= Text section =
I have never cried so hard in my life.
You guys remember Daddy held Langston, and I held Trinity. I kissed each of you and told you how much we love you. I put each of you on my chest so you could hear my heartbeat. Then I sang the only song that popped into my head, a song I sang to you guys every morning while on my way to work. “Let It Be.”
Avery was the first to leave us, and she passed away as I finished singing, Trinity not long after her. Langston hadn’t given up yet, and so we held him, and I sang to him again. He passed away as I began to sing.
Did you know that I could tell Avery and Trinity apart right away? And Langston, aside from the boy parts, we knew it was you because you had your daddy’s complexion. It was obvious when next to your sisters, who got mommy’s complexion. However, you were our little big guy, so long and skinny, just like your uncle Sebastian. Indeed, your sisters are protecting you now. It must have been all the nasty protein shakes I’d been drinking. You were good-sized babies.
We bathed each of you and dressed you. Everyone came to see you. They took turns holding each of you, and we talked about who looks like who. Even your Aunt Nikki was so confused by everything that she was convinced that Langston looked like a Todd when everyone knows mommy was adopted, so that was impossible.
You were loved and held by so many people. I truly believe you were the most loved babies in the world.
I got nervous when others held you; I didn’t want anyone to break you. I could feel my heart race as family members took turns holding you, my sweet babies, and saying goodbye. I insisted on having my bed raised super high up so I could keep constant watch over you. You, my loves, did not leave my side until I had to go home without you, and even then, we made sure you weren’t alone. I walked out of the hospital, clutching a purple box that had every memory we had of you guys in your short lives, sobbing.
I wanted my babies to come home with me.
You’ll be coming home with us today, maybe not in the way we imagined, but you’re coming home. You were the most beautiful babies that ever lived. I cannot express how much I love you, my Avery Mae, Trinity Noel, and Langston Todd. You will forever be in my heart.
Editor’s Note: If you have lost your little one, whether through a late-term loss or any other tragedy, we grieve with you. If you would like to remember your little one on our forever loved wall, click here to share your child’s information with us.
While we met only a year ago, I feel like we’ve know each other for so much longer.

= Excerpted data =

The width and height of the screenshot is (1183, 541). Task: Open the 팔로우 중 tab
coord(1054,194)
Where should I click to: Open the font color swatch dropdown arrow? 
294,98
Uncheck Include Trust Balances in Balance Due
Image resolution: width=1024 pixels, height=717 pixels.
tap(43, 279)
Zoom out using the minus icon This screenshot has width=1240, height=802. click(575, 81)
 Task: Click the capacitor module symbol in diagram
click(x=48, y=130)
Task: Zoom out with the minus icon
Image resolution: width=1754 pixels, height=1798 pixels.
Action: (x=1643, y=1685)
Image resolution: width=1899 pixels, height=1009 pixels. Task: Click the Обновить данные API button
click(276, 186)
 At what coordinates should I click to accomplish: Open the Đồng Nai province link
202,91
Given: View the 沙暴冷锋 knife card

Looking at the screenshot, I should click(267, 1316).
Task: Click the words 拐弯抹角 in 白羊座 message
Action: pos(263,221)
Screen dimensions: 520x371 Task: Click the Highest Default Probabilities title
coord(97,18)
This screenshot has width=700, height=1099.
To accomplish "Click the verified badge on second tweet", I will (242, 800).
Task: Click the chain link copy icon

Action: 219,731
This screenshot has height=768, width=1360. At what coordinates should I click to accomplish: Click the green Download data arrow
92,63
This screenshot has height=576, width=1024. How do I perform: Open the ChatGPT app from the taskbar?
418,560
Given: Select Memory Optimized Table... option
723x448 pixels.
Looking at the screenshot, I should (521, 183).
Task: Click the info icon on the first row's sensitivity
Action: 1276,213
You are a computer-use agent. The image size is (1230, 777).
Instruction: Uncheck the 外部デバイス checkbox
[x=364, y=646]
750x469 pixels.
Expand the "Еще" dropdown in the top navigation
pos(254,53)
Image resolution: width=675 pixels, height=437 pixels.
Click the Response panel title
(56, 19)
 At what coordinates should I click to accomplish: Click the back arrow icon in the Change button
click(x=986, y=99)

= Explore the material =
[1] Answer the following about the letter to Avery, Trinity, and Langston.
(a) Which song was sung to the babies?
(b) Which baby was the first to pass away?
(c) What color was the box carried out of the hospital?
[2] In the letter to Avery, Trinity, and Langston, rename "Aunt Nikki" as "Aunt Rosa" and write out the passage starting at "We bathed each" and ending at "that was impossible.".

= Replies =
[1]
(a) "Let It Be."
(b) Avery.
(c) Purple.

[2]
We bathed each of you and dressed you. Everyone came to see you. They took turns holding each of you, and we talked about who looks like who. Even your Aunt Rosa was so confused by everything that she was convinced that Langston looked like a Todd when everyone knows mommy was adopted, so that was impossible.